— Start of Quoted text —

TITLE: Parsing Expression Grammars in the Compiler Course
AUTHOR: Eugene Wallingford
DATE: May 22, 2009 4:05 PM
DESC:
-----
BODY:
Yesterday, a student
told me about
the Ruby gem
Treetop,
a DSL for writing language grammars. This language
uses
parsing expression grammar,
which turns our usual idea of grammar inside out.
Most compiler theory is built atop the context-free
and regular grammars of Chomsky. These grammars are
generative: they describe rules that allow
us to create strings which are part of the language.
Parsing expression grammars describe rules that allow
us to recognize strings which are part of
the language.
This new kind of grammar offers a lot of advantages
for working with programming languages, such as
unifying lexical and syntactic descriptions and
supporting the construction of linear-time parsers.
I remember seeing
Bryan Ford
talk about packrat parsing at ICFP 2002, but
at that point I wasn't thinking as much about
language grammars and so didn't pay close attention
the type of grammar that underlay his parsing ideas.
While generative grammars are a fundamental part of
computing theory, they don't map directly onto the
primary task for which many software people use
them: building scanners and parsers for programming
languages. Our programs recognize strings,
not generate them. So we have developed mechanisms
for building and even generating scanners and parsers,
given grammars that we have written under specific
constraints and then massaged to fit our programming
mechanisms. Sometimes the modified grammars aren't
as straightforward as we might like. This can be
a problem for anyone who comes to the grammar later,
as well as a problem for the creators of the grammar
when they want to change it in response to changes
requested by users.
A recognition-based grammar matches our goals as
compiler writers more closely, which could be a
nice advantage. Parsing expression grammars make
explicit the specification of the code we write
against them.
For those of us who teach compiler courses, something
like a parsing expression grammar raises another
question. Oftentimes, we hope that the compiler
course can do double duty: teach students how to
build a compiler, and help them to understand the
theory, history, and big issues of language
processors. I think of this as a battle between
two forces, "learning to" versus "learning about",
a manifestation of
epistemology's distinction
between "knowing that" and "knowing how".
Using recognition-based grammars as the foundation
for a compiler course introduces a trade-off:
students may be empowered more quickly to create
language grammars and parsers but perhaps not learn
as much about the standard terminology and techniques
of the discipline. These standard ways are, of
course, our historical ways of doing things.
There is much value in learning history, but at what
point do we take the step forward to techniques that
are more practical than reminiscent?
This is a choice that we have to make all the time
in a compiler course: top-down versus bottom-up
parsing, table-driven parsers versus recursive-descent
parsers, writing parsers by hand versus using
parser generators... As I've discussed here before,
I still ask students to write their parser by hand
because I think the experience of writing this code
teaches them more than just about compilers.
Now that I have been re-introduced to this notion
of recognition-based grammars, I'm wondering whether
they might help me to balance some of the forces at
play more satisfactorily. Students would have the
experience of writing a non-trivial parser by hand,
but against a grammar that is more transparent and
easier to work with. I will play with parsing
expression grammars a bit in the next year or so
and consider making a change the next time I teach
the course. (If you have taught a compiler course
using this approach, or know someone who has,
please let me know.)
Going this way would not commit me to having students
write their parsers by hand. The link that started
this thread of thought points to a tool for automating
the manipulation of parsing expression grammars.
Whatever I do, I'll add that tool to the list of
tools I share with students.
Oh, and a little Ruby Love to close. Take a look
at TreeTop. Its syntax is beautiful. A Treetop
grammar reads cleanly, crisply -- and is executable
Ruby code. This is the sort of beauty that Ruby allows,
even encourages, and is one of the reasons I remain
enamored of the language.
-----

— End of Quoted text —

In the post about parsing expression grammars, at what event did the writer see Bryan Ford talk about packrat parsing? Rely only on the post about parsing expression grammars, not on the lines.

— Start of Provided material —

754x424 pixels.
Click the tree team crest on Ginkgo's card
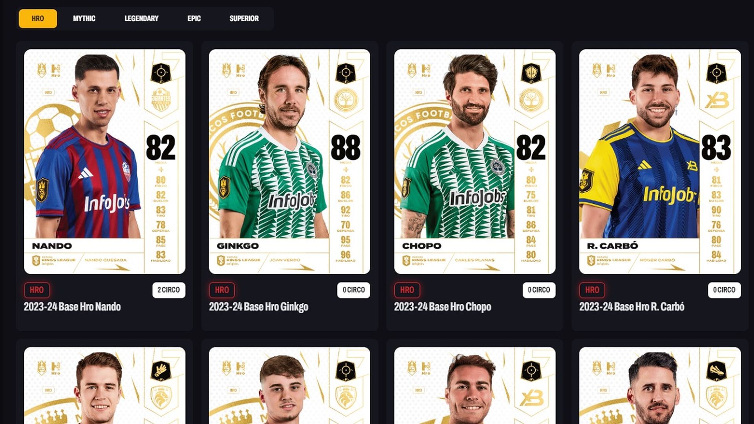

— End of Provided material —

* Written solution: ICFP 2002